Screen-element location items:
↓

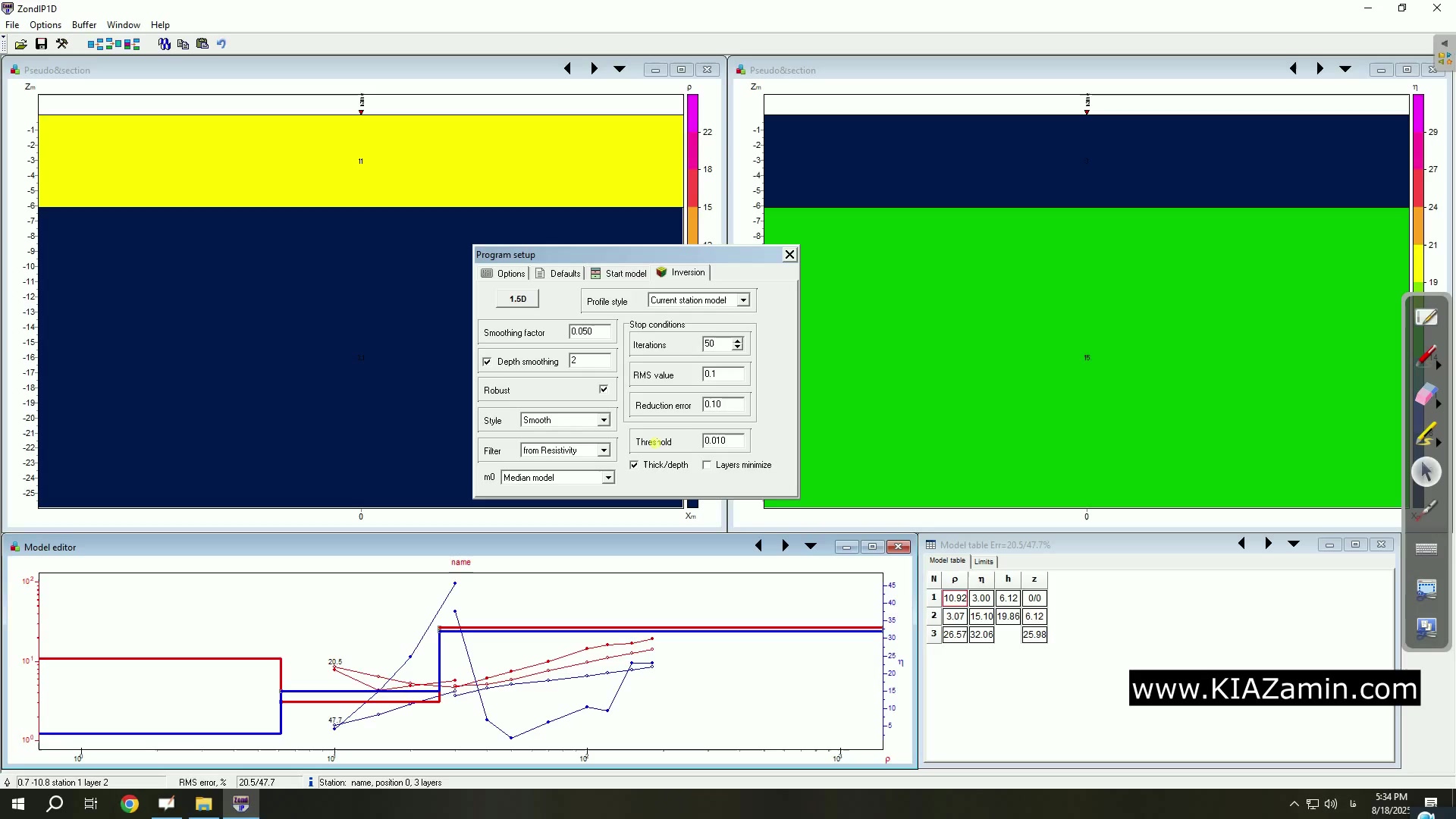
Task: Expand the Style Smooth dropdown
Action: (604, 420)
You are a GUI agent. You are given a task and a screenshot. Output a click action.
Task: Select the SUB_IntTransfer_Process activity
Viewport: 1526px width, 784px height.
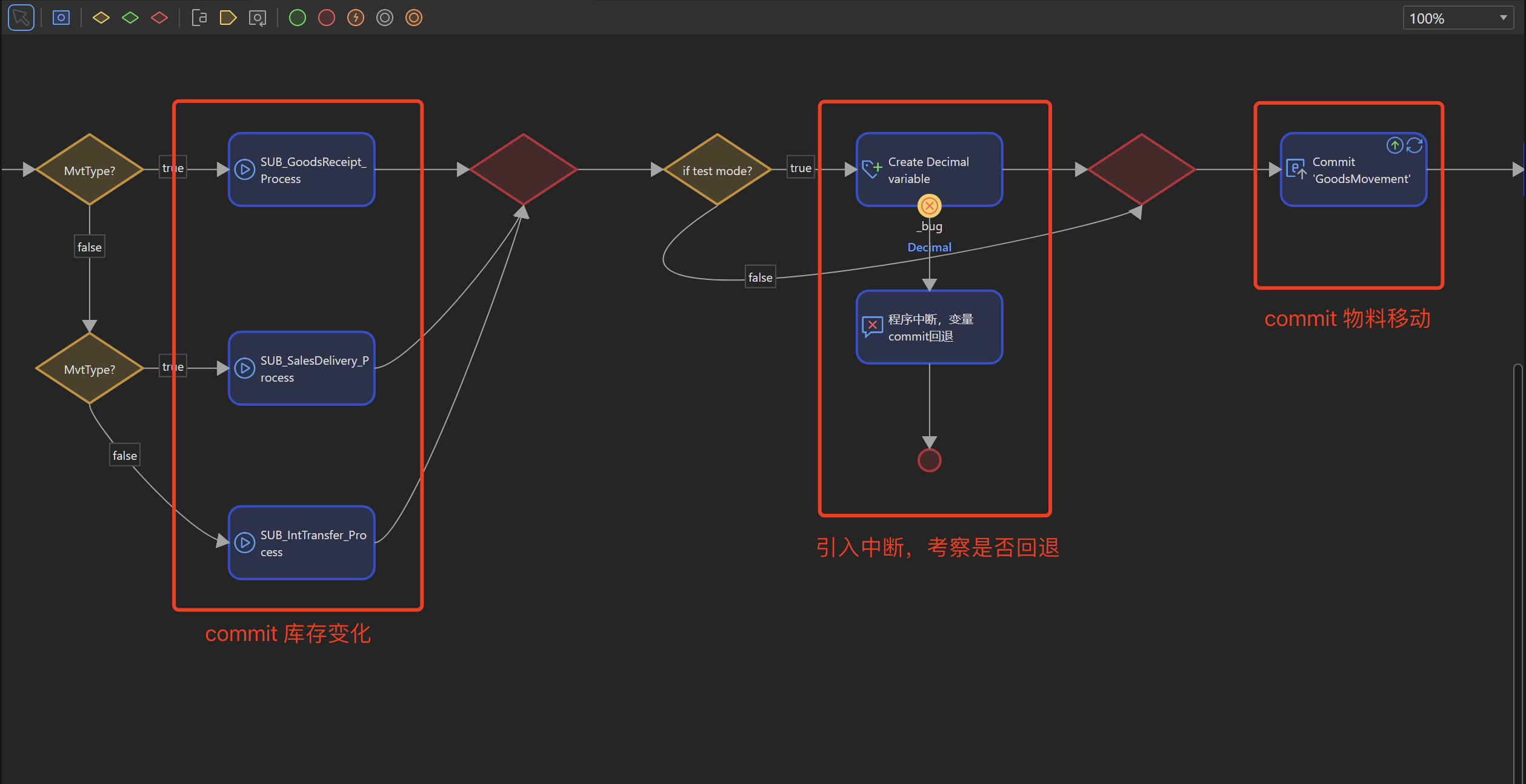pos(302,543)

↑

What you have to do: Reproduce the items above with "screen capture" substituted for every occurrence of "screenshot", leaving all other text unchanged and omitting the pictures.

Solution to the problem:
Task: Expand the Style Smooth dropdown
Action: (604, 420)
You are a GUI agent. You are given a task and a screen capture. Output a click action.
Task: Select the SUB_IntTransfer_Process activity
Viewport: 1526px width, 784px height.
pos(302,543)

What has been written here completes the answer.